Usually, double taxation means taxation of the same income of an individual in more than one country.
Here, the taxpayer should opt for income tax return filing before the due date. The fundamental reason behind double taxation is that taxation rules for taxing income vary from country to country across the globe. Generally, there are two primary rules of income taxation as given below;
Under the source rule, the income might be subjected to tax in the country where the source of that income exists (such as where the business is located or where the property or asset is located) despite the fact that the income-earner is a resident of the country or not.
Under the residence rule, a person would be taxed based on his/her residential status in a country. Usually, if an individual is a resident of a given country, then he/she will have to pay tax on any income earned outside that country as well.
Though many countries such as India follow a blend of the rules mentioned above. Hence, the issue of double taxation comes to the fore if an individual is taxed in respect of any income based on the source of that income in one country and based on the second rule in another country or on the base of a blend of the rules as mentioned above.
Ways by which one can overcome the issue of double taxation
In order to overcome that privation faced by taxpayers due to double taxation, countries usually choose two ways as given below;
– Bilateral relief.
– Unilateral relief.
Under the bilateral relief, two countries can sign the double taxation avoidance agreements (DTAAs) so that the same income cannot be taxed twice on the taxpayers.
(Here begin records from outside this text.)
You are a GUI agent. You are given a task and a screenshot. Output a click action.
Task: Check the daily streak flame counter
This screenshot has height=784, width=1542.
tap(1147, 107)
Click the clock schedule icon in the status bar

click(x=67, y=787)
Here, rules are being formulated for taxing the income by the country of source and country of residence for several types of income. These rules are named as ‘Article’ in DTAA.
It is often challenging to make an agreement for the avoidance of double taxation with all the countries across the world. Here, the taxpayers’ privation will be worrisome, mostly when the same income is being taxed on the tax payer in more than one country and when such countries do have any bilateral agreement such as DTAA. For those taxpayers, usually, the country of residence offers some respite from double taxation that is widely known as ‘unilateral relief.’
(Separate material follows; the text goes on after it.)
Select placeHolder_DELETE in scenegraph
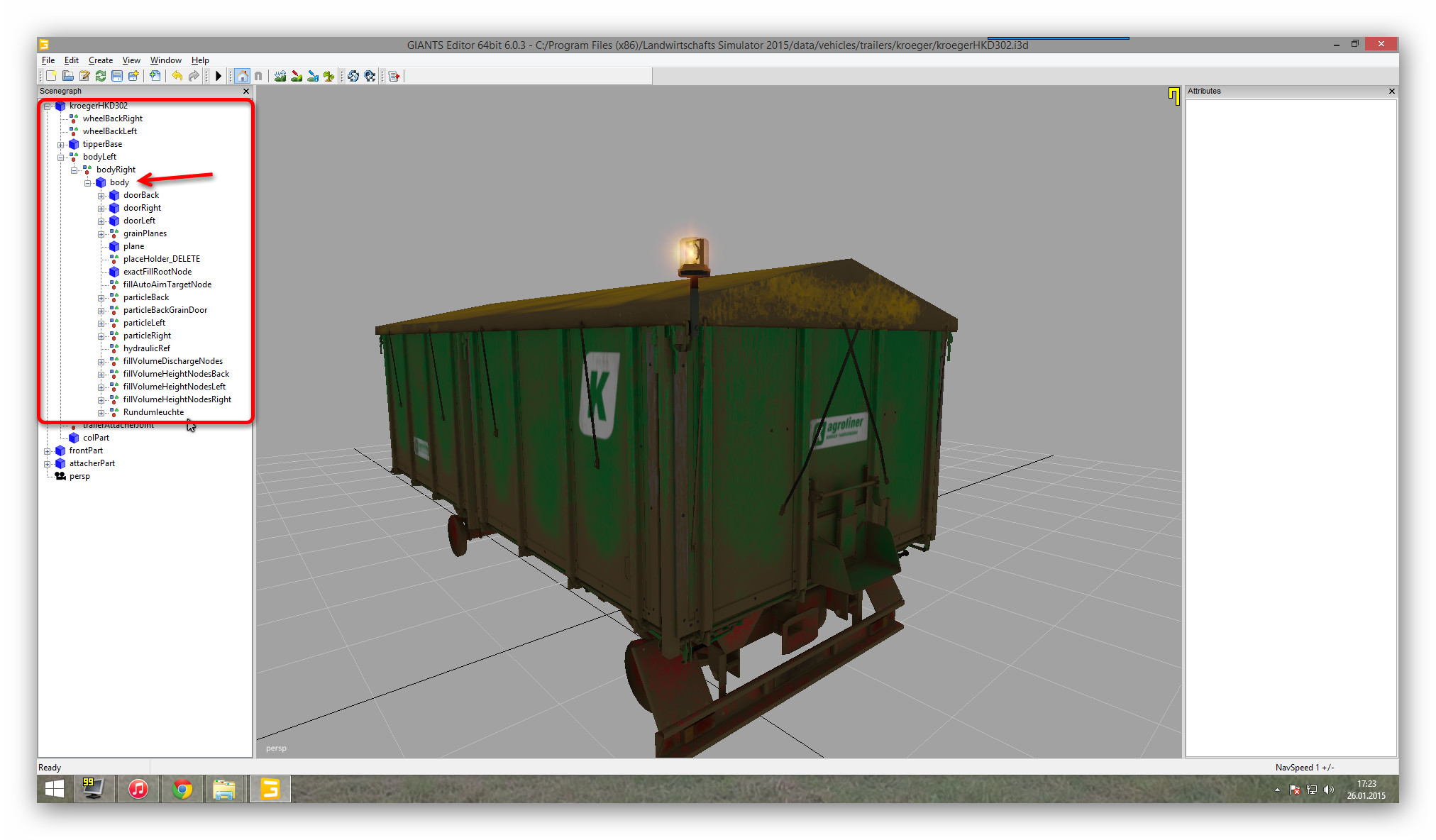This screenshot has height=840, width=1436. (161, 259)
Provisions concerning relief from double taxation in India.
Bilateral relief – the provisions concerning bilateral relief can be found in section 90 of the IT (income tax) act, which empowers the central government to enter into an agreement or form a treaty with the government of another country for.
– Granting double taxation relief for circumventing double taxation without creating chances for non-taxation or narrowed taxation via tax evasion or avoidance (consisting of treaty shopping arrangements directed for acquiring reliefs offered in the stated agreement for the indirect benefits to residents of any other country or territory).
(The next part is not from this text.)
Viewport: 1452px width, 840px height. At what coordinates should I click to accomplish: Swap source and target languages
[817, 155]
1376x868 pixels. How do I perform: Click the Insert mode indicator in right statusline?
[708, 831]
– Reciprocal exchange of information to prevent evasion and avoidance of income tax.
– Retrieval of income tax.
Suppose all the conditions as mentioned earlier are being met. In that case, such individual should be entitled to a deduction from the tax payable income by him/her of a sum calculated on such income that is doubly taxed as per the tax rate in India or the tax rate of the given country, whichever among them is less or at the tax rate of India if both of them are equal. GST registration in India is equally crucial if your turnover goes beyond the stated threshold limits in India.
– the provisions concerning ‘unilateral relief’ can be found in section 91 of the IT (income tax) act, which can be availed if the below-given conditions are being met.
– The taxpayer has to be a resident of India.
– Some of his/her income emanated or arisen to him/her outside India.
– With respect to such income, the tax will have to be paid by deduction or otherwise according to law related to tax in the foreign country in question in that the income outside India has emanated.
– There should be no mutual arrangement for relief or avoidance from the double taxation with the given country.